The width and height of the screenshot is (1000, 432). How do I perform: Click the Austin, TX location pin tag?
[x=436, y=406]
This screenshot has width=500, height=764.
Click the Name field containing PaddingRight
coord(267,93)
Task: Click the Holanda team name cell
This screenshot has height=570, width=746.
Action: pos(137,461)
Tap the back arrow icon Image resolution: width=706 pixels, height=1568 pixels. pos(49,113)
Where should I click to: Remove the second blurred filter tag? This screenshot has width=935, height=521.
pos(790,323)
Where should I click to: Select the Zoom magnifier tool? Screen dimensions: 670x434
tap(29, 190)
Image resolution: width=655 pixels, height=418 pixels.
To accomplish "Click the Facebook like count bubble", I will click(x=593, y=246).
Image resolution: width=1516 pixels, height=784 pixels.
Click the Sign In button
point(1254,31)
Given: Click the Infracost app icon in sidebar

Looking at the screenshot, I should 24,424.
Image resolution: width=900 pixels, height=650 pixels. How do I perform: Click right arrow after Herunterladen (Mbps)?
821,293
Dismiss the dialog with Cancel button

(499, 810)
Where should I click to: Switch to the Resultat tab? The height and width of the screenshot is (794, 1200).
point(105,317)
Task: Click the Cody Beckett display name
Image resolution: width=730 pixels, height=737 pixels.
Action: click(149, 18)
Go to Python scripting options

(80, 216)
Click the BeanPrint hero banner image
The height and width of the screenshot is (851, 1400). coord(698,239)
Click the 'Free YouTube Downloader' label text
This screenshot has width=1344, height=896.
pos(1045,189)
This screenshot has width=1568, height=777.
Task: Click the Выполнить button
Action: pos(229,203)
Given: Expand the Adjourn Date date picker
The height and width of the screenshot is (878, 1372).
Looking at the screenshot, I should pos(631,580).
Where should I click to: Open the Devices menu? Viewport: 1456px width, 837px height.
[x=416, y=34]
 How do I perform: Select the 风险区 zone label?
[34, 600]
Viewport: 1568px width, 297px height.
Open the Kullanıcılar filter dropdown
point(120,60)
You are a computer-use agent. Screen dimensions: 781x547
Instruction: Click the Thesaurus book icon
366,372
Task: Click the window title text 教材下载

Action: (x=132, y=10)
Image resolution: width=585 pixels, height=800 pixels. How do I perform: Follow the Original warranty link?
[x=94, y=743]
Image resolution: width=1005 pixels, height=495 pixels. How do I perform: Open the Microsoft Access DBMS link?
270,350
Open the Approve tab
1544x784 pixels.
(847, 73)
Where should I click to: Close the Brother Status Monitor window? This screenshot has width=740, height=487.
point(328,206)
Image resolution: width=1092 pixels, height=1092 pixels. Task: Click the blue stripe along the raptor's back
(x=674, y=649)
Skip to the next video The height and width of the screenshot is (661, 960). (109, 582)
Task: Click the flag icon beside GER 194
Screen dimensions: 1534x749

» ACTIVITY
Print out the data exactly once more.

» THE COMPLETED TASK
The width and height of the screenshot is (1000, 432). How do I perform: Click the Austin, TX location pin tag?
[x=436, y=406]
This screenshot has width=500, height=764.
Click the Name field containing PaddingRight
coord(267,93)
Task: Click the Holanda team name cell
This screenshot has height=570, width=746.
Action: pos(137,461)
Tap the back arrow icon Image resolution: width=706 pixels, height=1568 pixels. pos(49,113)
Where should I click to: Remove the second blurred filter tag? This screenshot has width=935, height=521.
pos(790,323)
Where should I click to: Select the Zoom magnifier tool? Screen dimensions: 670x434
tap(29, 190)
Image resolution: width=655 pixels, height=418 pixels.
To accomplish "Click the Facebook like count bubble", I will click(x=593, y=246).
Image resolution: width=1516 pixels, height=784 pixels.
Click the Sign In button
point(1254,31)
Given: Click the Infracost app icon in sidebar

Looking at the screenshot, I should 24,424.
Image resolution: width=900 pixels, height=650 pixels. How do I perform: Click right arrow after Herunterladen (Mbps)?
821,293
Dismiss the dialog with Cancel button

(499, 810)
Where should I click to: Switch to the Resultat tab? The height and width of the screenshot is (794, 1200).
point(105,317)
Task: Click the Cody Beckett display name
Image resolution: width=730 pixels, height=737 pixels.
Action: click(149, 18)
Go to Python scripting options

(80, 216)
Click the BeanPrint hero banner image
The height and width of the screenshot is (851, 1400). coord(698,239)
Click the 'Free YouTube Downloader' label text
This screenshot has width=1344, height=896.
pos(1045,189)
This screenshot has width=1568, height=777.
Task: Click the Выполнить button
Action: pos(229,203)
Given: Expand the Adjourn Date date picker
The height and width of the screenshot is (878, 1372).
Looking at the screenshot, I should pos(631,580).
Where should I click to: Open the Devices menu? Viewport: 1456px width, 837px height.
[x=416, y=34]
 How do I perform: Select the 风险区 zone label?
[34, 600]
Viewport: 1568px width, 297px height.
Open the Kullanıcılar filter dropdown
point(120,60)
You are a computer-use agent. Screen dimensions: 781x547
Instruction: Click the Thesaurus book icon
366,372
Task: Click the window title text 教材下载

Action: (x=132, y=10)
Image resolution: width=585 pixels, height=800 pixels. How do I perform: Follow the Original warranty link?
[x=94, y=743]
Image resolution: width=1005 pixels, height=495 pixels. How do I perform: Open the Microsoft Access DBMS link?
270,350
Open the Approve tab
1544x784 pixels.
(847, 73)
Where should I click to: Close the Brother Status Monitor window? This screenshot has width=740, height=487.
point(328,206)
Image resolution: width=1092 pixels, height=1092 pixels. Task: Click the blue stripe along the raptor's back
(x=674, y=649)
Skip to the next video The height and width of the screenshot is (661, 960). (109, 582)
Task: Click the flag icon beside GER 194
Screen dimensions: 1534x749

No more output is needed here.